Mr Seely told the PA news agency that he had been considering his private members’ bill, first reported by the MailOnline, even before the latest controversy over the Netflix documentary.
It would amend the royal 1917 Titles Deprivation Act, which stripped royal titles from those who supported Germany in the First World War.
Bills proposed by individual MPs, and without Government backing, rarely pass through Parliament.
Mr Seely said he would likely put down the amendment in early 2023, with the bill likely to be very short.
“There is a political issue,” he said.
“As well as trashing his family and monetising his misery for public consumption, he is also attacking some important institutions in this country.
Mr Seely asked why Harry continues to use the titles, while “at the same time trashes the institution of monarchy and his family”.
He urged the duke to have a “sense of consistency” if he continues to attack the monarchy.
Labour MP Rachael Maskell already has a bill going through Parliament which would give the monarch new powers to remove titles, or a committee of Parliament to determine that a title should be taken away.
She previously said that her constituents made it clear to her that they wanted the Duke of York’s title to be removed.

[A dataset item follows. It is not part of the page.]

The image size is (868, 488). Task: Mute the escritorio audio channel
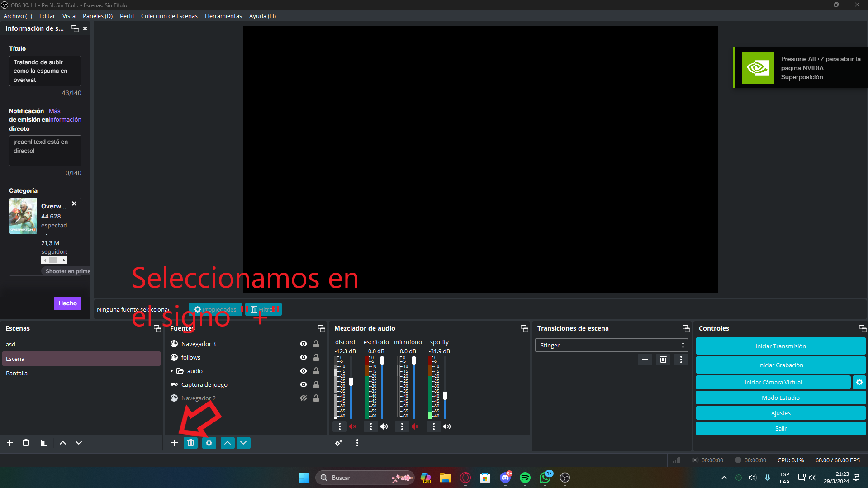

Employment minister Guy Opperman on Thursday urged “everyone to boycott Netflix” following the airing of the first three episodes of Harry and Meghan’s documentary on the streaming giant on Thursday.
“I don’t think it has a fundamental impact on the royal family. I certainly won’t be watching it. I would urge everyone to boycott Netflix and make sure that we actually focus on the things that matter,” he told BBC’s Question Time.